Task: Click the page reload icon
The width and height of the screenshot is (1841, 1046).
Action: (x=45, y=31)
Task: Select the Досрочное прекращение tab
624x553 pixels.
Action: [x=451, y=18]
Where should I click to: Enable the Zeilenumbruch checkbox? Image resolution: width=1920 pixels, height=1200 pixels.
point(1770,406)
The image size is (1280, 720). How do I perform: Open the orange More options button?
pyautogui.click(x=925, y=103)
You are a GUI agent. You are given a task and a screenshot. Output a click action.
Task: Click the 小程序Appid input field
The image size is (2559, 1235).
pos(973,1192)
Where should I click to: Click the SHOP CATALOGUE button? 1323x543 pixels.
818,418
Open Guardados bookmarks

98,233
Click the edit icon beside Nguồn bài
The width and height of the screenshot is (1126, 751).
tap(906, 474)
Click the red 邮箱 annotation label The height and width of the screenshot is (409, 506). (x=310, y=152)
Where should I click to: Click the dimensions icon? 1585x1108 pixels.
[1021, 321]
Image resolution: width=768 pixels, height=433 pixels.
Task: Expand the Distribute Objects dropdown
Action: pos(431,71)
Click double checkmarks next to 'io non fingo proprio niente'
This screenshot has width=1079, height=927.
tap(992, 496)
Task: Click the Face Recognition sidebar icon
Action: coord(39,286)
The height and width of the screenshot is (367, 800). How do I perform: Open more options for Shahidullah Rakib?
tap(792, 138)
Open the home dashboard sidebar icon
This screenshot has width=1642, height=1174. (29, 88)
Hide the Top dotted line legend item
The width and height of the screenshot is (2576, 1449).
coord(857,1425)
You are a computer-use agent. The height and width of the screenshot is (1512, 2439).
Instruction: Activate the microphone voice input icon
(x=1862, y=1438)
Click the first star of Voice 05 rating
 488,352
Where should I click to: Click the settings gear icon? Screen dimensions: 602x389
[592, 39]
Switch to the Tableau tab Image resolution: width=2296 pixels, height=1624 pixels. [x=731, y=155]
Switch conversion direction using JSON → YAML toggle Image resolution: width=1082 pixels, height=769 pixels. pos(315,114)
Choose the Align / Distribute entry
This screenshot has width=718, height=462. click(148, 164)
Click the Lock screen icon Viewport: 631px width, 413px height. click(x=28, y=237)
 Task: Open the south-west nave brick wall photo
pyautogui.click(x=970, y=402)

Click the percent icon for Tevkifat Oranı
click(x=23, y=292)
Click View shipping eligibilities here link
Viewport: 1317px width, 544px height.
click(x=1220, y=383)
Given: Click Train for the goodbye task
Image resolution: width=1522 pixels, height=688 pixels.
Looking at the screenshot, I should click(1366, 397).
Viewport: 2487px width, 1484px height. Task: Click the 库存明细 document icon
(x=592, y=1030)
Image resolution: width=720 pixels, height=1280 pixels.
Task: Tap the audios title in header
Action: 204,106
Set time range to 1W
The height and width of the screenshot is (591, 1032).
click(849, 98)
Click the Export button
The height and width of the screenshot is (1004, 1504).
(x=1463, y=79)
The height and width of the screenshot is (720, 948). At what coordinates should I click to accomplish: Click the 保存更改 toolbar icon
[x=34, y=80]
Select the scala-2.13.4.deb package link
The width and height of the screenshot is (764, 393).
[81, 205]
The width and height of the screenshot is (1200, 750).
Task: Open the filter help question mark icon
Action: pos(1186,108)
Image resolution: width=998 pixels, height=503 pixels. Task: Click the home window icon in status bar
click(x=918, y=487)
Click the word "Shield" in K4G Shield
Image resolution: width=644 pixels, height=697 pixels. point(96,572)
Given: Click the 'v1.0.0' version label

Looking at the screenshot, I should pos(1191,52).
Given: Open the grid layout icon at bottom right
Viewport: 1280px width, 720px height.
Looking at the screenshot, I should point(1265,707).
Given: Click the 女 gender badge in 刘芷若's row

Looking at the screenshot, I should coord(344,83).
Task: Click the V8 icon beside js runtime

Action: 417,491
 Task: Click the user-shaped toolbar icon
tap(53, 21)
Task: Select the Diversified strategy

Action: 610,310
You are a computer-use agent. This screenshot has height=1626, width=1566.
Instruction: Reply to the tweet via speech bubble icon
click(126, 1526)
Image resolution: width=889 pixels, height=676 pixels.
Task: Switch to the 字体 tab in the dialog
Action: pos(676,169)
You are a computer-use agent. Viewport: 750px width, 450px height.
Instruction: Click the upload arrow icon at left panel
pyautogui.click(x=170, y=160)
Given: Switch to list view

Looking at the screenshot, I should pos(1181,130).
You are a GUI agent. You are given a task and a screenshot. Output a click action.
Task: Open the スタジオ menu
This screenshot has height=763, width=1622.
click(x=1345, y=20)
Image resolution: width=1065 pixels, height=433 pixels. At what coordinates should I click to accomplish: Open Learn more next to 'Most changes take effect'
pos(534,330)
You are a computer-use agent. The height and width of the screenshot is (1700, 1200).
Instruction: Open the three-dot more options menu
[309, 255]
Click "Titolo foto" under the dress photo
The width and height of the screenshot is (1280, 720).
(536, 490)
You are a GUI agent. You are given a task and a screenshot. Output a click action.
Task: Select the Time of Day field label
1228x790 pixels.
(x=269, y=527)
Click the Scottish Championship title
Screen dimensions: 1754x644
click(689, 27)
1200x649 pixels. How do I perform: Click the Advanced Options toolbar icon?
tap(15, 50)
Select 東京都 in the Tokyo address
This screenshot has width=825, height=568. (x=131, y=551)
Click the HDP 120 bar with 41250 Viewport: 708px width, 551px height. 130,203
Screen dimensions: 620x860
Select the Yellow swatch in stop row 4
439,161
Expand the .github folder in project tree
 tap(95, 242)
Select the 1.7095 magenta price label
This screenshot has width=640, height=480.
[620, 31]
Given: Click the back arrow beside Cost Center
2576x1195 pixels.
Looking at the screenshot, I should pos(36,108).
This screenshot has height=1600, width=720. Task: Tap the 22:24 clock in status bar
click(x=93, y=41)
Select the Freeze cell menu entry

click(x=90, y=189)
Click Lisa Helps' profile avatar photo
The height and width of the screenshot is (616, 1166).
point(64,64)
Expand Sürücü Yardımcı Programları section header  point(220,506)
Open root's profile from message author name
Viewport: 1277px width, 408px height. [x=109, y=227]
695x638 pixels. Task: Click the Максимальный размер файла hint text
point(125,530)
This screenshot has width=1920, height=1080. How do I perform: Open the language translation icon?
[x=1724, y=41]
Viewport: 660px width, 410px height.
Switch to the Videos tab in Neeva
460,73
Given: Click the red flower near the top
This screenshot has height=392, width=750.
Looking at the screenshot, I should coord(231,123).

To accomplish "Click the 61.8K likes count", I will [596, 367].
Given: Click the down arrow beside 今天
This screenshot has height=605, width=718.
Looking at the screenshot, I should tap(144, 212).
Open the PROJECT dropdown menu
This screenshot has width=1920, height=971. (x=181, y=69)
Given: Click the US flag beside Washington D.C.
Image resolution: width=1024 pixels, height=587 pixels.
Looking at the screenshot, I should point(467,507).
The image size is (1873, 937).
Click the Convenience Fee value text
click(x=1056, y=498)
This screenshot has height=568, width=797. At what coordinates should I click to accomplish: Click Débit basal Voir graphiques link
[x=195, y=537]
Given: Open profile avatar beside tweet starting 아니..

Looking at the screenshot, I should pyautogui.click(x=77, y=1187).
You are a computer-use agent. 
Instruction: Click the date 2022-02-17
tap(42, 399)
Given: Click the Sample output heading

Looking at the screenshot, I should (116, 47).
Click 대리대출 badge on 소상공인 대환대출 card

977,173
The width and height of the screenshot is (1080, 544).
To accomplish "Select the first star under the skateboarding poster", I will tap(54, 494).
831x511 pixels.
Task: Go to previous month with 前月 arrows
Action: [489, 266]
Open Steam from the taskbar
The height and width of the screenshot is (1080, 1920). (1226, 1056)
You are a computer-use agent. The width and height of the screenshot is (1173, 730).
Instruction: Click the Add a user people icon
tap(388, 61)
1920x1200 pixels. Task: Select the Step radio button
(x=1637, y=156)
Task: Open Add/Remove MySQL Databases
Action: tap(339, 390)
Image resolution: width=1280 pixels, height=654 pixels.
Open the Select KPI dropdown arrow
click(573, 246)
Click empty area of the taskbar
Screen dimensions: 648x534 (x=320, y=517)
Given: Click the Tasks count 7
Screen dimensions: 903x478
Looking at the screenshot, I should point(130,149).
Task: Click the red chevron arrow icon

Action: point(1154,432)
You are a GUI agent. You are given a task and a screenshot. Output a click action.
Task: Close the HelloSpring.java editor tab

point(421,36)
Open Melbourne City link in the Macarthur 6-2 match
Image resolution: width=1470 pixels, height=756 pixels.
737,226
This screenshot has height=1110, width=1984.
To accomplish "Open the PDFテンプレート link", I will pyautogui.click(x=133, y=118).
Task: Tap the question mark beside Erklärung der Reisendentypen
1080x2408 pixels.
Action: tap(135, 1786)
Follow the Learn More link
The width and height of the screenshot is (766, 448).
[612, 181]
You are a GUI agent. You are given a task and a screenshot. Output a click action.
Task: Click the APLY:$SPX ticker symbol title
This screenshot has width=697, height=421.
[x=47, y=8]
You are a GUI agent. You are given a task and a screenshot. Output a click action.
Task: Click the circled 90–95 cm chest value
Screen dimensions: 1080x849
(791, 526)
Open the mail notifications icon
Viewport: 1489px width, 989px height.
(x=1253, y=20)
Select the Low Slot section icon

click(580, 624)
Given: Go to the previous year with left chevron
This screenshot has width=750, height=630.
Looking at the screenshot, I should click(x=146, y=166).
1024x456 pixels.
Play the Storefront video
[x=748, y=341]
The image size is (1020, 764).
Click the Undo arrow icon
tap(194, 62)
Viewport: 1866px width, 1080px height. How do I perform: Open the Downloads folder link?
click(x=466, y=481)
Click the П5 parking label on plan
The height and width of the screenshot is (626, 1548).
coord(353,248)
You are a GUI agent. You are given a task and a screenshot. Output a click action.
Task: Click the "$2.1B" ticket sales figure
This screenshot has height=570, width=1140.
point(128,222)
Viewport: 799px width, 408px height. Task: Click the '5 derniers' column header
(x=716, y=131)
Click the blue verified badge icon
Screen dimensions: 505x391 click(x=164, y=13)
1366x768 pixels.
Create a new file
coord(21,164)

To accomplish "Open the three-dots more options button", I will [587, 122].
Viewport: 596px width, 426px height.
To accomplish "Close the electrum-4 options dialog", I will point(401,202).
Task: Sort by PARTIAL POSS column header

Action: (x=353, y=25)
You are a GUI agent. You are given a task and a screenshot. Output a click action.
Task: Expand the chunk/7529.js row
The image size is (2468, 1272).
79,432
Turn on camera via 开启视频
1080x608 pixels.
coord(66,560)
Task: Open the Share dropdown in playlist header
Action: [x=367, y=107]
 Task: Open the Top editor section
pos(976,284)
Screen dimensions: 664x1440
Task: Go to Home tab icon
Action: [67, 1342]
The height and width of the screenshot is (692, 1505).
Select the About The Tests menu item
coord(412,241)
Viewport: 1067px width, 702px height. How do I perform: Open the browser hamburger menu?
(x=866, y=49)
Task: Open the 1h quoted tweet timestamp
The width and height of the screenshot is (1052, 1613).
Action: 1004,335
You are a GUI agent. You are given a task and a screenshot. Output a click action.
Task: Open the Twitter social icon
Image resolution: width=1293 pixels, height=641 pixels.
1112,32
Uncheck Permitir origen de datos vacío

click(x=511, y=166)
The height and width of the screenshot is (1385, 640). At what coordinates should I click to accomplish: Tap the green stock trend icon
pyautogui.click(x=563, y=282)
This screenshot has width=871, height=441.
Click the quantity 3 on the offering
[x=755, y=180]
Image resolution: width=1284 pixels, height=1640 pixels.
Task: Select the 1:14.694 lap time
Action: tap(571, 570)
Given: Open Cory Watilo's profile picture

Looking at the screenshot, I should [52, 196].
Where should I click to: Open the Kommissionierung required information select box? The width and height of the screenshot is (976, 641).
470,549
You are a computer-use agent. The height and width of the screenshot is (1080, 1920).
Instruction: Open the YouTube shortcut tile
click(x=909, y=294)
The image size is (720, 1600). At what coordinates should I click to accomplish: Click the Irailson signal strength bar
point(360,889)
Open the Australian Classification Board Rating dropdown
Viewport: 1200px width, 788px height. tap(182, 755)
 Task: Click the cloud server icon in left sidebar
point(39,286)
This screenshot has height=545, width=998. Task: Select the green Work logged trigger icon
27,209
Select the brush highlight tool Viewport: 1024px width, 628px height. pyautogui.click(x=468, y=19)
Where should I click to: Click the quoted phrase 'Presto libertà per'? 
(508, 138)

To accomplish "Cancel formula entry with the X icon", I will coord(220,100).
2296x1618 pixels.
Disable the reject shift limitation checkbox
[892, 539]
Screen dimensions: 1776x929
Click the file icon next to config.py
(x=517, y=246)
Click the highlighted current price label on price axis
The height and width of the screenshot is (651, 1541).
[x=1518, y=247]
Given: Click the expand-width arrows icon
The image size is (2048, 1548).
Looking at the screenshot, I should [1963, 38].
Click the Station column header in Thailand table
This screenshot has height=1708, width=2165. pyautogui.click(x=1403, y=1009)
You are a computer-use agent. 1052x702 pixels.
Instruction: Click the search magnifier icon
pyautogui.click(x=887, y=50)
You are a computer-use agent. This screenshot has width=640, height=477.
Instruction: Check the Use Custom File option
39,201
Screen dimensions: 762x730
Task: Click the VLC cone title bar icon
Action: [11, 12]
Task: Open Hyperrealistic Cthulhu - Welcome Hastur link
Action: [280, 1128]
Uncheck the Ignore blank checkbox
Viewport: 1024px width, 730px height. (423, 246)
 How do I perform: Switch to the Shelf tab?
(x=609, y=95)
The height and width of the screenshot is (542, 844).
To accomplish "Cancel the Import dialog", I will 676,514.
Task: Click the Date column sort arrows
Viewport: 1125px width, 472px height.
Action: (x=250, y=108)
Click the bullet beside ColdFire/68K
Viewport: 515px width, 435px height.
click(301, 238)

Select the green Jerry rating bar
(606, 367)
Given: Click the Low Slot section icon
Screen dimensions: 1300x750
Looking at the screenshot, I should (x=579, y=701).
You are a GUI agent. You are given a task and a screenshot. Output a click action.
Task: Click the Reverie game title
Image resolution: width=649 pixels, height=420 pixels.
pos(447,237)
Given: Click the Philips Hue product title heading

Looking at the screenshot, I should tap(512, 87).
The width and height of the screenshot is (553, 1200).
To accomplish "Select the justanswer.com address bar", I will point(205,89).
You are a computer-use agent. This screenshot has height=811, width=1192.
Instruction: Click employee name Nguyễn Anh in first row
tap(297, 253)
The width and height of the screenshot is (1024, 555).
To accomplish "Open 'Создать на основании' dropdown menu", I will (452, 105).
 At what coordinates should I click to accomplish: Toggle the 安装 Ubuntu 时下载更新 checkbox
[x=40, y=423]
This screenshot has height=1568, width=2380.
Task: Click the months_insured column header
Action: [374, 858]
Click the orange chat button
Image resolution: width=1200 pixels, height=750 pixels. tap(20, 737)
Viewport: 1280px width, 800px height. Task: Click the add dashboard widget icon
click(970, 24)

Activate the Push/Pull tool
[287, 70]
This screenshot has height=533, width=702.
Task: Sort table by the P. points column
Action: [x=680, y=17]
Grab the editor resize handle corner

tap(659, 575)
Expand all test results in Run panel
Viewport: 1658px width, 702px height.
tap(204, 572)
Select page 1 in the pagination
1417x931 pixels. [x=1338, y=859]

************

**Challenge**
Put every line of the items above, from the line containing "Where should I click to: Click the dimensions" down to the line containing "coord(857,1425)", into a numbered list. Include both of those lines and leave out any blank lines.

**Result of this task**
1. Where should I click to: Click the dimensions icon? 1585x1108 pixels.
2. [1021, 321]
3. Image resolution: width=768 pixels, height=433 pixels.
4. Task: Expand the Distribute Objects dropdown
5. Action: pos(431,71)
6. Click double checkmarks next to 'io non fingo proprio niente'
7. This screenshot has width=1079, height=927.
8. tap(992, 496)
9. Task: Click the Face Recognition sidebar icon
10. Action: coord(39,286)
11. The height and width of the screenshot is (367, 800). How do I perform: Open more options for Shahidullah Rakib?
12. tap(792, 138)
13. Open the home dashboard sidebar icon
14. This screenshot has width=1642, height=1174. (29, 88)
15. Hide the Top dotted line legend item
16. The width and height of the screenshot is (2576, 1449).
17. coord(857,1425)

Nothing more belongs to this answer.